However, we believe that the full potential of this level 
of information will only be fully realized when its 
availability and functional capability is known and 
exploited by future users. Additionally, a recent 
realization in the field of IR is that retrieval of very 
long, full-text documents, such as those in the 
TIPSTER corpus, may require sub-document 
processing. Although it was originally believed that 
paragraph level computations might prove useful, 
results suggest that orthographic divisions in text are 
not necessarily appropriate. Discourse theory suggests 
101 
that the text level model would predict the appropriate 
subdivisions. We believe that the Text Structure which 
we can detect in documents will provide the appropriate 
sub-document units of analysis which are needed for 
high performance in the retrieval of long documents. 
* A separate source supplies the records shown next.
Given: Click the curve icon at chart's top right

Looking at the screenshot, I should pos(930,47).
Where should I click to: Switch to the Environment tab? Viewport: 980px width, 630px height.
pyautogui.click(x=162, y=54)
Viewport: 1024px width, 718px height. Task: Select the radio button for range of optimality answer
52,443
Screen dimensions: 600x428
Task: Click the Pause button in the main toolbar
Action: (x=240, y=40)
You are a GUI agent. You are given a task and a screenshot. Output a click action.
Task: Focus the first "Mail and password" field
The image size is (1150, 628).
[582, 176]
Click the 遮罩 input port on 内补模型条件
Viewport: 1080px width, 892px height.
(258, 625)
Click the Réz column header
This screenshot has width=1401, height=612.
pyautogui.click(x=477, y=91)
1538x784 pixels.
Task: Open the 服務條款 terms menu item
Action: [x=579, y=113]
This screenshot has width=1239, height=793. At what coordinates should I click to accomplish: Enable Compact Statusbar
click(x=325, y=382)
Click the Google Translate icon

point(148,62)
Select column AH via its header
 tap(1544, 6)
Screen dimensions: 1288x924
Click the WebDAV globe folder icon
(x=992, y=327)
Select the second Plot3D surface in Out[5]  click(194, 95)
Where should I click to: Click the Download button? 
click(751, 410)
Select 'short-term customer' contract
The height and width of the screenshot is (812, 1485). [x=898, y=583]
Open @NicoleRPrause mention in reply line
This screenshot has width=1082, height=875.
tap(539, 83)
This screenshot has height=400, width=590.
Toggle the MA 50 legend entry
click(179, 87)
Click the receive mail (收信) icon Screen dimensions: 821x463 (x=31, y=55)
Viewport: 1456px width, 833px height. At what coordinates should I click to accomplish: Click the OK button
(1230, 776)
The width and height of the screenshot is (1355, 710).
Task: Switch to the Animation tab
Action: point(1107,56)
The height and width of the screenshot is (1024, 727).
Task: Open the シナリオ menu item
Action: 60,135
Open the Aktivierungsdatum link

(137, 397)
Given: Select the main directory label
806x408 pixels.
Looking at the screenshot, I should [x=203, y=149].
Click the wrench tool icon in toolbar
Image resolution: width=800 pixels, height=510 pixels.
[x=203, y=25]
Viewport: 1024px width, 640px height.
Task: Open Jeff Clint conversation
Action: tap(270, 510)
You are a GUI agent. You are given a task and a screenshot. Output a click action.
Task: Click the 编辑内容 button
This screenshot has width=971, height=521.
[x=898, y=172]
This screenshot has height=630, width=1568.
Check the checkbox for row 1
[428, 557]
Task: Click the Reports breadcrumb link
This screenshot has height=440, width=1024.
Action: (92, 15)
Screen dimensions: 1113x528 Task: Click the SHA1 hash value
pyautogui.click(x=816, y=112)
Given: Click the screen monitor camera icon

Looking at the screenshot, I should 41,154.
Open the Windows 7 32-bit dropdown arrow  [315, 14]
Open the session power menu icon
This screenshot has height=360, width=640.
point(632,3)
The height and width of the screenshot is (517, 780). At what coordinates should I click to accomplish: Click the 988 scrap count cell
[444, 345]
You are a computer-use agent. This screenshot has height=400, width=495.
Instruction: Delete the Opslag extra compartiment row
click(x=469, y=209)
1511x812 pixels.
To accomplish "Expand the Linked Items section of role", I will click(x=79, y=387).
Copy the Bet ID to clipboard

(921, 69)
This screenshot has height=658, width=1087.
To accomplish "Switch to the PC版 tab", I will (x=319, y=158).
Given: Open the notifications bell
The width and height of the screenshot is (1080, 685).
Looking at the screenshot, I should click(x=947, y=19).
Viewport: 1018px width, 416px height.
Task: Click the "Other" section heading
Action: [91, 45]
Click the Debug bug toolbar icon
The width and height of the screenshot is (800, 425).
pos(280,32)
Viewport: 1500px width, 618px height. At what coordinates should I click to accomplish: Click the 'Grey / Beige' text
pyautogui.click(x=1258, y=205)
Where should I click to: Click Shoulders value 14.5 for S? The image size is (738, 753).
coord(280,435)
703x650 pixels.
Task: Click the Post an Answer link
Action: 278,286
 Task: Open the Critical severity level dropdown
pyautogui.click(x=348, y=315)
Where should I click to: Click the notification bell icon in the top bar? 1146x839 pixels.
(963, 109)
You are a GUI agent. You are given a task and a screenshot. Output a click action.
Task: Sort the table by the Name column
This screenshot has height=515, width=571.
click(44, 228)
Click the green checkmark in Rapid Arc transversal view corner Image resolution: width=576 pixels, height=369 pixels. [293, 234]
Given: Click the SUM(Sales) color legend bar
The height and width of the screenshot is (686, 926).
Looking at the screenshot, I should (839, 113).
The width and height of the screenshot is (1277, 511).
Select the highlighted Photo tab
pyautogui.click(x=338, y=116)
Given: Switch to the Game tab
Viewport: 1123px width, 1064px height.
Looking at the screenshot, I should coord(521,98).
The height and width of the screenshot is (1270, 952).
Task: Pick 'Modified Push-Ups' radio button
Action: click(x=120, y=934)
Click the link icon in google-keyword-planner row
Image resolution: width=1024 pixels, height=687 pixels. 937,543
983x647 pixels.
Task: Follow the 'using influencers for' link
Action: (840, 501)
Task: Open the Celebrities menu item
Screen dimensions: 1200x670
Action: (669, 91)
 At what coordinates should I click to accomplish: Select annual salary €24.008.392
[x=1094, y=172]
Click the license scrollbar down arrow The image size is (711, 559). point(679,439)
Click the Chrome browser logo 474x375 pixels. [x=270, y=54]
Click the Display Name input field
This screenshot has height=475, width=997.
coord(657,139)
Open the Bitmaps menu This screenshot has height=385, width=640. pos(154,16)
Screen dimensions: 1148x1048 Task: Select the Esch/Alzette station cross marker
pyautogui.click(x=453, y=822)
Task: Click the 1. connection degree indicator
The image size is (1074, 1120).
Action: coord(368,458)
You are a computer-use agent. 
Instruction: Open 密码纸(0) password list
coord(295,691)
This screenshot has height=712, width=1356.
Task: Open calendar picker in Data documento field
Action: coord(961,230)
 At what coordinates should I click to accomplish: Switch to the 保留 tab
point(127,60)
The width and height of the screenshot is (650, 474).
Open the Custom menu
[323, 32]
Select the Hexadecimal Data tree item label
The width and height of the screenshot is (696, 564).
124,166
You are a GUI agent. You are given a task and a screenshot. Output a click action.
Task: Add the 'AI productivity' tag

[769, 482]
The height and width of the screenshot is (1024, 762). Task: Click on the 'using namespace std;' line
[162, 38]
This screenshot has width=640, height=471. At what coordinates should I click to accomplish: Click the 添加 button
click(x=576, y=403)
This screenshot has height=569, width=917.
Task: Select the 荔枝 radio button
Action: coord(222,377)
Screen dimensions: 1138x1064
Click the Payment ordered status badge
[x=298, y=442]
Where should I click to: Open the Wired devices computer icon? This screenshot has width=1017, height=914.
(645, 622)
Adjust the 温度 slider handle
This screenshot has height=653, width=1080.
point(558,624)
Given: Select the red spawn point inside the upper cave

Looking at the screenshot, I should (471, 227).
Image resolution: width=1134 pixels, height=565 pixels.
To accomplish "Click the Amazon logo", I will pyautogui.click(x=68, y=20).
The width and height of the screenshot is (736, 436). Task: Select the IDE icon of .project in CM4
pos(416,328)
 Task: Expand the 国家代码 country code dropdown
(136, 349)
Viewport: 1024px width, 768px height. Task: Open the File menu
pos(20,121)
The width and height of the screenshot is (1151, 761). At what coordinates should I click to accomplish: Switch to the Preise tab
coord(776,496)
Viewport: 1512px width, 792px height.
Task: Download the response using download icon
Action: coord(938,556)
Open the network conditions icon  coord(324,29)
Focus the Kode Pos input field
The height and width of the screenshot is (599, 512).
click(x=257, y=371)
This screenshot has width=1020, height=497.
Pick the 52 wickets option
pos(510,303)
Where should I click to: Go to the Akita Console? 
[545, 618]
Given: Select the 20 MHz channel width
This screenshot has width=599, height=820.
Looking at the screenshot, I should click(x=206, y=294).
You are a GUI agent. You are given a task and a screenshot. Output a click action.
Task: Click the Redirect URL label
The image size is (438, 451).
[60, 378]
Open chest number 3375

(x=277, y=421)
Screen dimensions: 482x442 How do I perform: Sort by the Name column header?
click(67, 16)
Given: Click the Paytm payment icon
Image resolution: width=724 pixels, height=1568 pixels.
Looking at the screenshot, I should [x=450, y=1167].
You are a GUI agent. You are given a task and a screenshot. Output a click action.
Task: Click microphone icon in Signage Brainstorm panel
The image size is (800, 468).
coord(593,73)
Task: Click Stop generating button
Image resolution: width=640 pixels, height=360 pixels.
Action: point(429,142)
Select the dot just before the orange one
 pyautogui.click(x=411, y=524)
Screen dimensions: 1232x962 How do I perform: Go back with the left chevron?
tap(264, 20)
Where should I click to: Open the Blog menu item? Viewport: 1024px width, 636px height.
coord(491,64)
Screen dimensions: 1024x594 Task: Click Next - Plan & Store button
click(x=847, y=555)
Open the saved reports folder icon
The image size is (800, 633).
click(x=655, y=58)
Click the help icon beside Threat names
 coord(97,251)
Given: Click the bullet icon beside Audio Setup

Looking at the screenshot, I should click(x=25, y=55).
A major accomplishment in Stage Two of the system is 
that We have laid a foundation for operationalization of 
an unconventional information retrieval system that can 
handle a user's semantic restriction explicitly. For the 
Relation-Concept Detector, it means development of 
both algorithms and knowledge bases. In the former 
category are an efficient constituent boundary bracketer 
and the special handlers (e.g. case frame handler) for 
different types of pattern rules. For the latter, we have 
developed: 13,786 case frames, 15,053 nominalized verb 
patterns, and 350 ad-hoc rules. 
Other algorithms have been developed and implemented 
for the purpose of retrieving documents based on 
conceptual graphs representations. The RIT coder was 
developed as an attempt to provide a truly conceptual 
representation although its efficacy has not been fully 
tested. The conceptual graph matching algorithm is a 
flexible retrieval engine capable of modeling uncertainty 
handling, evidence gathering, and retrieving texts of 
various sizes (e.g. sentences, paragraphs etc.), when 
texts are represented as a network of concepts and 
relations. 
While we believe that our accomplishment of building 
and testing our system in the TIPSTER environment is 
a significant step toward a breakthrough in information 
retrieval, the complexity of the approach has forced us 
to leave many "loose" ends that need to be tightened up 
and improvements to be made, in order to take full 
advantage of the power of the algorithms and knowledge 
bases. 
First of all, there are many errors made by individual 
modules and handlers in Stage Two in generating 
accurate conceptual graphs. Some errors are propagated 
through the stages of text processing. For example, the 
part-of-speech tagger often is confused between VBD 
(past tense verb) and VBN (past participle). The current 
bracketer relies on these tags to determine the main verb 
of a clause or a phrase and makes errors in determining 
phrase boundaries, which in turn leads the Case Frame 
Handler to assign incorrect case roles to noun phrases. 
Since conjunctions are not handled properly either 
within the bracketer or within the special handlers, 
primarily due to our design decision to make the 
algorithms non-recursive for simplicity and efficiency, 
many errors were made in the RCD output. 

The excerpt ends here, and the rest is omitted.